Your task: The answer must consist of the listing, reproduced exactly.

── The input

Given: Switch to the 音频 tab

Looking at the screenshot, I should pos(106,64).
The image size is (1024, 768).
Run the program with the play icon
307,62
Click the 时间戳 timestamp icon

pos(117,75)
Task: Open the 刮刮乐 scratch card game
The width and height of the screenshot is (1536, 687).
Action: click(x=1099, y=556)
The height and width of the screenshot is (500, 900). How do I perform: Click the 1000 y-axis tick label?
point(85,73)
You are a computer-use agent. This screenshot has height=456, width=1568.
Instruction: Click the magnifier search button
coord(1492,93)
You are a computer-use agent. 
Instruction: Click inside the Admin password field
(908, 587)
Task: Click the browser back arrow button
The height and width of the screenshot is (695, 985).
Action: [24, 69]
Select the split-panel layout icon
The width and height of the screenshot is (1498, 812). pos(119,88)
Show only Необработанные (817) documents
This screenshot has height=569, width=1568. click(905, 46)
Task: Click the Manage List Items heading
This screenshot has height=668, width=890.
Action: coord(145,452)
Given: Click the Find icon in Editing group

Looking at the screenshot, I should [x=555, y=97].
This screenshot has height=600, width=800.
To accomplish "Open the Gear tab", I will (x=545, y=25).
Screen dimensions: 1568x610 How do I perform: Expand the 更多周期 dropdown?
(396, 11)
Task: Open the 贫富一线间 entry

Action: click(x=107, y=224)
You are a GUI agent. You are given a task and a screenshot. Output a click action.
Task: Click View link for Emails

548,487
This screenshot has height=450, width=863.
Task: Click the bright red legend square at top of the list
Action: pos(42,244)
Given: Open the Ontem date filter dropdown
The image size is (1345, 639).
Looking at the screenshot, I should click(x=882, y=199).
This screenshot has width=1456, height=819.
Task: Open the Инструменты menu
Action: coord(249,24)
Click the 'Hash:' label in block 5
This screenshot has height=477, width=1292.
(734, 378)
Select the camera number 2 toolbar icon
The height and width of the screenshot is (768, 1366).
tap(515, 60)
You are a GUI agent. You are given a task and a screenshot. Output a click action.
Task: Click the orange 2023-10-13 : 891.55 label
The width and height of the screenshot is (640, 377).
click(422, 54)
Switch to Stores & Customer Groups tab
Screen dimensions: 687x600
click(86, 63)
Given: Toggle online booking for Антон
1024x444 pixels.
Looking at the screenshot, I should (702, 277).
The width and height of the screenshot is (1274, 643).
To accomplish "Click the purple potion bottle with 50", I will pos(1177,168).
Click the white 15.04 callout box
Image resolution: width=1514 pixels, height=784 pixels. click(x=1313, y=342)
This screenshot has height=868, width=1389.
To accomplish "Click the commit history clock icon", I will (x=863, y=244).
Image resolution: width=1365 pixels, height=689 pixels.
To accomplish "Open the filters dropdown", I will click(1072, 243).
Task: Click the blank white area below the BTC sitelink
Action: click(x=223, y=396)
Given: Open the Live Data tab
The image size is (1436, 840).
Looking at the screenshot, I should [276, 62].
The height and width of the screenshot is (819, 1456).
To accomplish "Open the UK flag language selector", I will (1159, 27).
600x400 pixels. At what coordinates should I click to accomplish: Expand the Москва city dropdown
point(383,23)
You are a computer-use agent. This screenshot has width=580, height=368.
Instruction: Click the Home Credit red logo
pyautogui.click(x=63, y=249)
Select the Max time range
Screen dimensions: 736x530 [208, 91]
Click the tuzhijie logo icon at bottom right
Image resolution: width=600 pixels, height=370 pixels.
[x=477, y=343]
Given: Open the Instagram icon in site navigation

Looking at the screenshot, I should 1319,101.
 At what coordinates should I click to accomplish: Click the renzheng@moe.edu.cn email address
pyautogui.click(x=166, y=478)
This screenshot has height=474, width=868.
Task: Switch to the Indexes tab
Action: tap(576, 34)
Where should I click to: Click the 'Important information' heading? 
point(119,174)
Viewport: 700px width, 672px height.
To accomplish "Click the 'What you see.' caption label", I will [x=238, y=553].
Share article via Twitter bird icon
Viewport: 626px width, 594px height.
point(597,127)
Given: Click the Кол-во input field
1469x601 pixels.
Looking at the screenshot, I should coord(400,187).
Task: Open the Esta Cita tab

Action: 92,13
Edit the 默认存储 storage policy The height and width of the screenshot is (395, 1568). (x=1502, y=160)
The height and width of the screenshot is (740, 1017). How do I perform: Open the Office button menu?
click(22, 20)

────

Solved exercise:
Given: Switch to the 音频 tab

Looking at the screenshot, I should pos(106,64).
The image size is (1024, 768).
Run the program with the play icon
307,62
Click the 时间戳 timestamp icon

pos(117,75)
Task: Open the 刮刮乐 scratch card game
The width and height of the screenshot is (1536, 687).
Action: click(x=1099, y=556)
The height and width of the screenshot is (500, 900). How do I perform: Click the 1000 y-axis tick label?
point(85,73)
You are a computer-use agent. This screenshot has height=456, width=1568.
Instruction: Click the magnifier search button
coord(1492,93)
You are a computer-use agent. 
Instruction: Click inside the Admin password field
(908, 587)
Task: Click the browser back arrow button
The height and width of the screenshot is (695, 985).
Action: [24, 69]
Select the split-panel layout icon
The width and height of the screenshot is (1498, 812). pos(119,88)
Show only Необработанные (817) documents
This screenshot has height=569, width=1568. click(905, 46)
Task: Click the Manage List Items heading
This screenshot has height=668, width=890.
Action: coord(145,452)
Given: Click the Find icon in Editing group

Looking at the screenshot, I should [x=555, y=97].
This screenshot has height=600, width=800.
To accomplish "Open the Gear tab", I will (x=545, y=25).
Screen dimensions: 1568x610 How do I perform: Expand the 更多周期 dropdown?
(396, 11)
Task: Open the 贫富一线间 entry

Action: click(x=107, y=224)
You are a GUI agent. You are given a task and a screenshot. Output a click action.
Task: Click View link for Emails

548,487
This screenshot has height=450, width=863.
Task: Click the bright red legend square at top of the list
Action: pos(42,244)
Given: Open the Ontem date filter dropdown
The image size is (1345, 639).
Looking at the screenshot, I should click(x=882, y=199).
This screenshot has width=1456, height=819.
Task: Open the Инструменты menu
Action: coord(249,24)
Click the 'Hash:' label in block 5
This screenshot has height=477, width=1292.
(734, 378)
Select the camera number 2 toolbar icon
The height and width of the screenshot is (768, 1366).
tap(515, 60)
You are a GUI agent. You are given a task and a screenshot. Output a click action.
Task: Click the orange 2023-10-13 : 891.55 label
The width and height of the screenshot is (640, 377).
click(422, 54)
Switch to Stores & Customer Groups tab
Screen dimensions: 687x600
click(86, 63)
Given: Toggle online booking for Антон
1024x444 pixels.
Looking at the screenshot, I should (702, 277).
The width and height of the screenshot is (1274, 643).
To accomplish "Click the purple potion bottle with 50", I will pos(1177,168).
Click the white 15.04 callout box
Image resolution: width=1514 pixels, height=784 pixels. click(x=1313, y=342)
This screenshot has height=868, width=1389.
To accomplish "Click the commit history clock icon", I will (x=863, y=244).
Image resolution: width=1365 pixels, height=689 pixels.
To accomplish "Open the filters dropdown", I will click(1072, 243).
Task: Click the blank white area below the BTC sitelink
Action: click(x=223, y=396)
Given: Open the Live Data tab
The image size is (1436, 840).
Looking at the screenshot, I should [276, 62].
The height and width of the screenshot is (819, 1456).
To accomplish "Open the UK flag language selector", I will (1159, 27).
600x400 pixels. At what coordinates should I click to accomplish: Expand the Москва city dropdown
point(383,23)
You are a computer-use agent. This screenshot has width=580, height=368.
Instruction: Click the Home Credit red logo
pyautogui.click(x=63, y=249)
Select the Max time range
Screen dimensions: 736x530 [208, 91]
Click the tuzhijie logo icon at bottom right
Image resolution: width=600 pixels, height=370 pixels.
[x=477, y=343]
Given: Open the Instagram icon in site navigation

Looking at the screenshot, I should 1319,101.
 At what coordinates should I click to accomplish: Click the renzheng@moe.edu.cn email address
pyautogui.click(x=166, y=478)
This screenshot has height=474, width=868.
Task: Switch to the Indexes tab
Action: tap(576, 34)
Where should I click to: Click the 'Important information' heading? 
point(119,174)
Viewport: 700px width, 672px height.
To accomplish "Click the 'What you see.' caption label", I will [x=238, y=553].
Share article via Twitter bird icon
Viewport: 626px width, 594px height.
point(597,127)
Given: Click the Кол-во input field
1469x601 pixels.
Looking at the screenshot, I should coord(400,187).
Task: Open the Esta Cita tab

Action: 92,13
Edit the 默认存储 storage policy The height and width of the screenshot is (395, 1568). (x=1502, y=160)
The height and width of the screenshot is (740, 1017). How do I perform: Open the Office button menu?
click(22, 20)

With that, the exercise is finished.